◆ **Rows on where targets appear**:
--------------------------------------------------

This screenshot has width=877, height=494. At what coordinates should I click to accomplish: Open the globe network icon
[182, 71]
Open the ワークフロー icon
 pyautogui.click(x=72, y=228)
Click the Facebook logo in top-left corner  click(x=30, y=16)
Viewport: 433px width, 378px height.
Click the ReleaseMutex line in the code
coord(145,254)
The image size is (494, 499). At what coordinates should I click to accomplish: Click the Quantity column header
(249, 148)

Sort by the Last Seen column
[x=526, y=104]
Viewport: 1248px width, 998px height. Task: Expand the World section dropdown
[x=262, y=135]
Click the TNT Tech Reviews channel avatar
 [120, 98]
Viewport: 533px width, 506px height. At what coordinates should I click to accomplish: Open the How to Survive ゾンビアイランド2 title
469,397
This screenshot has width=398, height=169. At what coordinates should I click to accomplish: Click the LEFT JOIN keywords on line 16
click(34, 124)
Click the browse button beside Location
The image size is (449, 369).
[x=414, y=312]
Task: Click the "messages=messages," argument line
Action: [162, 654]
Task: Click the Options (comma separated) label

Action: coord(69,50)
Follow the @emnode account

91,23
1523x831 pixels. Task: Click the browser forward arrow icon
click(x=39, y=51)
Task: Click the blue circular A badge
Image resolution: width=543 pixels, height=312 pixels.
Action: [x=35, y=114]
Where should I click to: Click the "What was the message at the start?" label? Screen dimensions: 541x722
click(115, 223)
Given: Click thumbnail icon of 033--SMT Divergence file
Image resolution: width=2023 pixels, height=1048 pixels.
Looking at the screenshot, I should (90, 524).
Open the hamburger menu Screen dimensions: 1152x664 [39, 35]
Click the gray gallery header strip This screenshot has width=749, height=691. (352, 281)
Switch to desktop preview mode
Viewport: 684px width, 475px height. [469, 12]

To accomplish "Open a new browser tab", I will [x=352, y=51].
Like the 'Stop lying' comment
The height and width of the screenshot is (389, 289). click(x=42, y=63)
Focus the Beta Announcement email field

--------------------------------------------------

Format the entries above as a JSON list of strings, one string per line, with blank lines left out.

◆ **SOLUTION FOR THIS PROBLEM**:
[
  "This screenshot has width=877, height=494. At what coordinates should I click to accomplish: Open the globe network icon",
  "[182, 71]",
  "Open the ワークフロー icon",
  " pyautogui.click(x=72, y=228)",
  "Click the Facebook logo in top-left corner  click(x=30, y=16)",
  "Viewport: 433px width, 378px height.",
  "Click the ReleaseMutex line in the code",
  "coord(145,254)",
  "The image size is (494, 499). At what coordinates should I click to accomplish: Click the Quantity column header",
  "(249, 148)",
  "Sort by the Last Seen column",
  "[x=526, y=104]",
  "Viewport: 1248px width, 998px height. Task: Expand the World section dropdown",
  "[x=262, y=135]",
  "Click the TNT Tech Reviews channel avatar",
  " [120, 98]",
  "Viewport: 533px width, 506px height. At what coordinates should I click to accomplish: Open the How to Survive ゾンビアイランド2 title",
  "469,397",
  "This screenshot has width=398, height=169. At what coordinates should I click to accomplish: Click the LEFT JOIN keywords on line 16",
  "click(34, 124)",
  "Click the browse button beside Location",
  "The image size is (449, 369).",
  "[x=414, y=312]",
  "Task: Click the \"messages=messages,\" argument line",
  "Action: [162, 654]",
  "Task: Click the Options (comma separated) label",
  "Action: coord(69,50)",
  "Follow the @emnode account",
  "91,23",
  "1523x831 pixels. Task: Click the browser forward arrow icon",
  "click(x=39, y=51)",
  "Task: Click the blue circular A badge",
  "Image resolution: width=543 pixels, height=312 pixels.",
  "Action: [x=35, y=114]",
  "Where should I click to: Click the \"What was the message at the start?\" label? Screen dimensions: 541x722",
  "click(115, 223)",
  "Given: Click thumbnail icon of 033--SMT Divergence file",
  "Image resolution: width=2023 pixels, height=1048 pixels.",
  "Looking at the screenshot, I should (90, 524).",
  "Open the hamburger menu Screen dimensions: 1152x664 [39, 35]",
  "Click the gray gallery header strip This screenshot has width=749, height=691. (352, 281)",
  "Switch to desktop preview mode",
  "Viewport: 684px width, 475px height. [469, 12]",
  "To accomplish \"Open a new browser tab\", I will [x=352, y=51].",
  "Like the 'Stop lying' comment",
  "The height and width of the screenshot is (389, 289). click(x=42, y=63)",
  "Focus the Beta Announcement email field"
]